All traffic routed to API Server 1 (only server that had a connection)

10:10 AM

API Server 1 CPU usage spikes to 100%

10:12 AM

API Server 1 crashes due to memory exhaustion

10:13 AM

Service completely down (no healthy backends)

10:15 AM

On-call engineer paged

10:20 AM

Identified health check misconfiguration

10:25 AM

Health check path corrected

10:30 AM

All servers marked healthy, traffic restored

10:35 AM

Service fully recovered

Symptoms

What We Saw:

Error Rate: Jumped from 0.1% to 100% in 3 minutes
Response Time: All requests timing out
Server Load: API Server 1 at 100% CPU, others at 0%
Health Check Status: All servers showing as unhealthy in load balancer
User Impact: Complete service outage for 20 minutes, ~200K requests failed

How We Detected It:

Alert fired when error rate exceeded 10%
Dashboard showed all servers as unhealthy
Load balancer metrics showed traffic only to one server

Monitoring Gaps:

No alert for load balancer health check failures
No alert for uneven traffic distribution
No alert for single server handling all traffic

Root Cause Analysis

Primary Cause: Misconfigured health check path in load balancer.

What Happened:

Health check path changed from /health to /api/health (typo: missing leading slash)
Load balancer tried to check /api/health but servers only had /health endpoint
All health checks returned 404, marking all servers as unhealthy
Load balancer routing algorithm switched to "least connections" mode
API Server 1 had one existing connection, so all new traffic routed there
API Server 1 received 100% of traffic (5M requests/day = ~58 req/sec)
Server couldn't handle the load and crashed
With no healthy backends, service went completely down

Why It Was So Bad:

No health check validation: Configuration change wasn't tested
No traffic distribution monitoring: We didn't notice uneven routing
No circuit breaker: Load balancer kept sending traffic to failing server
Single point of failure: One server crash took down entire service

Contributing Factors:

Manual configuration change (not automated)
No staging environment for infrastructure changes
No health check endpoint validation
Load balancer routing algorithm not understood

Fix & Mitigation

Immediate Fixes (During Incident):

Corrected health check path: Changed from /api/health to /health
Manually marked servers healthy: Temporarily bypassed health checks
Restarted API Server 1: Brought crashed server back online

Long-Term Improvements:

Health Check Validation:
- Added automated tests for health check endpoints
- Added staging environment for infrastructure changes
- Added health check configuration validation
Traffic Distribution Monitoring:
- Added alert for uneven traffic distribution (alert if one server handles > 60% traffic)
- Added dashboard for load balancer routing metrics
- Added per-server request rate monitoring
Infrastructure as Code:
- Moved load balancer config to Terraform
- Added infrastructure change review process
- Added automated infrastructure testing
Process Improvements:
- Required staging environment testing for all infrastructure changes
- Added runbook for load balancer incidents
- Added infrastructure change approval process

Architecture After Fix

Key Changes:

Validated health check endpoints
Traffic distribution monitoring
Infrastructure as code
Staging environment for infrastructure changes

Key Lessons

Infrastructure configuration matters: A small typo in config can cause complete outages. Test infrastructure changes like code changes.
Monitor traffic distribution: Uneven traffic distribution is a red flag. Alert if one server handles more than 60% of traffic.
Health checks must be correct: Health check failures can cascade into complete outages. Validate health check endpoints.
Use infrastructure as code: Manual configuration changes are error-prone. Use Terraform, CloudFormation, or similar tools.
Test in staging first: Always test infrastructure changes in staging before production.

Interview Takeaways

Common Questions:

"How do you configure load balancers?"
"What happens when a load balancer health check fails?"
"How do you ensure even traffic distribution?"

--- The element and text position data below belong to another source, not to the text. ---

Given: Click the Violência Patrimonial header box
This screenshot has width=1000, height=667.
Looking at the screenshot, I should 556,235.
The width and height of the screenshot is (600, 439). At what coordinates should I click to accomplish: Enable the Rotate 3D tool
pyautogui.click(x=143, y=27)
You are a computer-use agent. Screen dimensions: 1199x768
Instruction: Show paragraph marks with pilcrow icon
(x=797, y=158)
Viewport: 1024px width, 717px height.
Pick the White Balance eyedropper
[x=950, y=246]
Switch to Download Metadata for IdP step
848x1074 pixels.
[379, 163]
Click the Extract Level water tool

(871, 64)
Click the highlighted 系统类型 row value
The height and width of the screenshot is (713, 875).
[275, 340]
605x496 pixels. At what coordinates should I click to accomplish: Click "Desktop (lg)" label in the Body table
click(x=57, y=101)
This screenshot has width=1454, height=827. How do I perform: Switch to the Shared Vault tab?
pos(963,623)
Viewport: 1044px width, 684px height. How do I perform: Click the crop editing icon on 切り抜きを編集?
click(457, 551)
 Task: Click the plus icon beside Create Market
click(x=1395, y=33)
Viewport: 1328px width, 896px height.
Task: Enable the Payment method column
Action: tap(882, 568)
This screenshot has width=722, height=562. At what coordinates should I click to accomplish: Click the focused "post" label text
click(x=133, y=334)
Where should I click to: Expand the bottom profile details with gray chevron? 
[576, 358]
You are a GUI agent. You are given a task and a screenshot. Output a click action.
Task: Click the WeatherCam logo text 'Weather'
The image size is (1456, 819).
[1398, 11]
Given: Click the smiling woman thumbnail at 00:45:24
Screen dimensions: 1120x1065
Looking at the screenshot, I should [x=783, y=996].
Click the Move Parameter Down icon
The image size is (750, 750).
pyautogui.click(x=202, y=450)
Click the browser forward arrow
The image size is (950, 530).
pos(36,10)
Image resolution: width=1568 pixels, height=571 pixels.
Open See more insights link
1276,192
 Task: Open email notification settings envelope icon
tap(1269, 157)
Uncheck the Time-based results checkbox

What Interviewers Are Looking For:

Understanding of load balancer configuration
Knowledge of health check mechanisms
Awareness of traffic distribution patterns
Experience with infrastructure failures

What a Senior Engineer Would Do Differently

From the Start:

Validate health checks: Test health check endpoints before deploying
Monitor traffic distribution: Alert on uneven routing
Use infrastructure as code: Automate configuration, reduce human error
Test in staging: Always test infrastructure changes in staging first
Add redundancy: Multiple load balancers, multiple availability zones

The Real Lesson: Infrastructure is code. Treat configuration changes with the same rigor as application code changes. Test, review, and monitor everything.

FAQs

Q: How do you configure load balancer health checks?

A: Health checks should hit a lightweight endpoint (like /health) that returns 200 OK when the server is healthy. Configure appropriate timeout, interval, and failure threshold values. Always test health check endpoints before deploying.

Q: What happens when all backend servers fail health checks?

A: The load balancer marks all servers as unhealthy and stops routing traffic. This causes a complete service outage. Always have multiple healthy backends and monitor health check status.

Q: How do you ensure even traffic distribution?

A: Monitor request rates per server and alert if distribution is uneven. Use appropriate load balancing algorithms (round-robin, least connections, etc.). Avoid sticky sessions unless necessary.

Q: Should you use multiple load balancers?

A: For high availability, yes. Use multiple load balancers across availability zones. For smaller services, a single load balancer with multiple backends might be sufficient, but monitor closely.

Q: How do you test infrastructure changes?

A: Use staging environments that mirror production. Test health checks, traffic distribution, and failover scenarios. Use infrastructure as code for reproducible testing.

Q: What's the difference between health checks and readiness probes?

A: Health checks determine if a server is alive and should receive traffic. Readiness probes determine if a server is ready to handle requests (might be starting up). Both are important for proper load balancing.

Q: How do you prevent single points of failure in load balancing?

A: Use multiple load balancers, multiple availability zones, multiple backend servers, and proper health checks. Monitor traffic distribution and alert on anomalies. Design for failure, not just success.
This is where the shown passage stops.